* Task to complete:
All lines from the one with "990x724 pixels. At" to the end of the entries below must be written out exactly. Leave out any other line.

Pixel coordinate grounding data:
>>>
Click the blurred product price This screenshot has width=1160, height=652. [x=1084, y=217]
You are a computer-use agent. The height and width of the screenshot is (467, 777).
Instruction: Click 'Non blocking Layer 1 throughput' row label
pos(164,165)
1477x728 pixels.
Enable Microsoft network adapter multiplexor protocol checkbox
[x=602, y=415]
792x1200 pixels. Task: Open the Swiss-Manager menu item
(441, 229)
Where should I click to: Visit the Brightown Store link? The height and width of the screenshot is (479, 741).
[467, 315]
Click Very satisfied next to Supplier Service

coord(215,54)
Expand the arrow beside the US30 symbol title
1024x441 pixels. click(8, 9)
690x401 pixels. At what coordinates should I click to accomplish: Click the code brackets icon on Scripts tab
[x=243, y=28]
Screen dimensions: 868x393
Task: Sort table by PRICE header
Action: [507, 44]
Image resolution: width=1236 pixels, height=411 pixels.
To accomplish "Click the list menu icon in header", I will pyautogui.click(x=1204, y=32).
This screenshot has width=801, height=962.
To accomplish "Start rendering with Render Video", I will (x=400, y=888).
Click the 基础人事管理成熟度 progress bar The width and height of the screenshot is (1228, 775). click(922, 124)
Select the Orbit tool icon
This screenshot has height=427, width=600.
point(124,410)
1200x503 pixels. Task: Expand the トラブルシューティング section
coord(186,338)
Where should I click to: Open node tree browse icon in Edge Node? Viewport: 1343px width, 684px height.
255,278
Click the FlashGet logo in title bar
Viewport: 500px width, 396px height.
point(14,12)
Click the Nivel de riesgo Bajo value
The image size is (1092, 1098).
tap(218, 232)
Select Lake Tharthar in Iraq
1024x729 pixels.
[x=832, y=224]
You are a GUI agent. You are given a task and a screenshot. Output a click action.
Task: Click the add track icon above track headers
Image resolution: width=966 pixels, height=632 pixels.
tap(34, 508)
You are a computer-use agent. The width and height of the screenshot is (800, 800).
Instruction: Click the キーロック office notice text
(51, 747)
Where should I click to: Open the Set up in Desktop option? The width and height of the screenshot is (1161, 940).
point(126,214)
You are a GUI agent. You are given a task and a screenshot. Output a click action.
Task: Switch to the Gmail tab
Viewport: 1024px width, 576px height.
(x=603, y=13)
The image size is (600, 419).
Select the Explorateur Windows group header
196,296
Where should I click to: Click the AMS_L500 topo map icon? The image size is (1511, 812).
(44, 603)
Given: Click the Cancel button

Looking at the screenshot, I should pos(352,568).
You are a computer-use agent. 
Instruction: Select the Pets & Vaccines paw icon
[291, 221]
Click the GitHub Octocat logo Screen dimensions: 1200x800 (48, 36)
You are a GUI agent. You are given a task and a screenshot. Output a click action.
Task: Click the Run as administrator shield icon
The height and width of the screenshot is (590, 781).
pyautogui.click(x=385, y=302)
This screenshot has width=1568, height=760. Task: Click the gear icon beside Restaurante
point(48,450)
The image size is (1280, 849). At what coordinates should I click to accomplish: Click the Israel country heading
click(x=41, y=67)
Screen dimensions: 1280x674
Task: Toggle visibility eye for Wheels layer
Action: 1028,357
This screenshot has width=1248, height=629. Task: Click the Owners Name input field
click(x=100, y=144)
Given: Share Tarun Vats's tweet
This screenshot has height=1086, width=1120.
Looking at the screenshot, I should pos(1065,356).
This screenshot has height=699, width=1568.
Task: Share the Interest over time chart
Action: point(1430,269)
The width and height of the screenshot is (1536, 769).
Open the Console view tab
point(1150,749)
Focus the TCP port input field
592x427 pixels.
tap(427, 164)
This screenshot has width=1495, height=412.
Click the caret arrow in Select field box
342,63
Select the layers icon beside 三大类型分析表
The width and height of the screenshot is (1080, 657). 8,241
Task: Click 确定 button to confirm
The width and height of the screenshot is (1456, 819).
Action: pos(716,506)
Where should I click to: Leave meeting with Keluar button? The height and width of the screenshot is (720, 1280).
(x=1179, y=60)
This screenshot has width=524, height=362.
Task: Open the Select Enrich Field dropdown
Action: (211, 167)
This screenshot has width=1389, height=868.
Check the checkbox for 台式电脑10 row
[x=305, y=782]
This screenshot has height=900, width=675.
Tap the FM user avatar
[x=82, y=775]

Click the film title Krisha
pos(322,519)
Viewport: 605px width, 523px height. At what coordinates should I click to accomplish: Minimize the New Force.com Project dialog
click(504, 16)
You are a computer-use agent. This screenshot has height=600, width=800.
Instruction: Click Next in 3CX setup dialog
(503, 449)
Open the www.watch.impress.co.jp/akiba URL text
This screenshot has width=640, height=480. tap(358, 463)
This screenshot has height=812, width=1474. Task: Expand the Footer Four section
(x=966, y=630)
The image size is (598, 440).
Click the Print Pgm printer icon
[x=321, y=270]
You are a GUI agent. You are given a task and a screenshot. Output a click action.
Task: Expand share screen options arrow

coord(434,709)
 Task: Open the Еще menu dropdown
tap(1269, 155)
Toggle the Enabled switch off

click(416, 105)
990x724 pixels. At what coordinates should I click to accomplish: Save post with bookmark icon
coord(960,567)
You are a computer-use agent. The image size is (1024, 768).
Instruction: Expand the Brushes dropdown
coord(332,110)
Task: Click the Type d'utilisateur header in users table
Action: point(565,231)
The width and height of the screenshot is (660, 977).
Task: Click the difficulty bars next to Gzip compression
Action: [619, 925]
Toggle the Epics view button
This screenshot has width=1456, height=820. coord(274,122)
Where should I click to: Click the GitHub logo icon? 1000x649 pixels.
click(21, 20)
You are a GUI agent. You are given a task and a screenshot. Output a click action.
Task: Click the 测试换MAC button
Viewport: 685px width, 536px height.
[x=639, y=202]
<<<
* Task response:
990x724 pixels. At what coordinates should I click to accomplish: Save post with bookmark icon
coord(960,567)
You are a computer-use agent. The image size is (1024, 768).
Instruction: Expand the Brushes dropdown
coord(332,110)
Task: Click the Type d'utilisateur header in users table
Action: point(565,231)
The width and height of the screenshot is (660, 977).
Task: Click the difficulty bars next to Gzip compression
Action: [619, 925]
Toggle the Epics view button
This screenshot has width=1456, height=820. coord(274,122)
Where should I click to: Click the GitHub logo icon? 1000x649 pixels.
click(21, 20)
You are a GUI agent. You are given a task and a screenshot. Output a click action.
Task: Click the 测试换MAC button
Viewport: 685px width, 536px height.
[x=639, y=202]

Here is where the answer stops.